BULLISH FACTORS, DANGER AHEAD?
Other factors supporting prices include an estimate by the International Coffee Organization for a lower global output in this crop year amid steady growth in demand.
The ICO has pegged the 2011/12 global coffee output at 128.6 million 60-kg bags, below 133.1 million bags a year ago.
While supply falls, the ICO expects global consumption to rise steadily next year to match the 2.5 percent annual average growth seen in the past decade.
More supply problems may lie ahead.
Inclement weather in Colombia, the main producer of high-quality arabica beans, could hit production and support prices before fresh supplies from Asia and elsewhere in the Americas enter the market in May.

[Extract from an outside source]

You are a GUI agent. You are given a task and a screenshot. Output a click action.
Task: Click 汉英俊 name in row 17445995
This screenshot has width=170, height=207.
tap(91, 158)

Still, farmers in Vietnam could be tempted to sell beans before Tet, Vietnam's biggest festival to mark the Lunar New Year that starts on Jan. 23.
With the harvest expected to end in mid-January, farmers need cash in the first half of next month to pay wages for the labourers hired for picking cherries.
In the end, farmers will have to sell anyway, traders said, adding that once stockpiles are unleashed on the market, prices were likely to fall.
"While withholding their sales, farmers are largely contributing, of course unwillingly, to a (future) bearish trend," said Herve Touraine of SW Commodities.
"However, with the bullish short-term prospects, we cannot blame the farmers. If we were in their shoes, we would probably have done the same."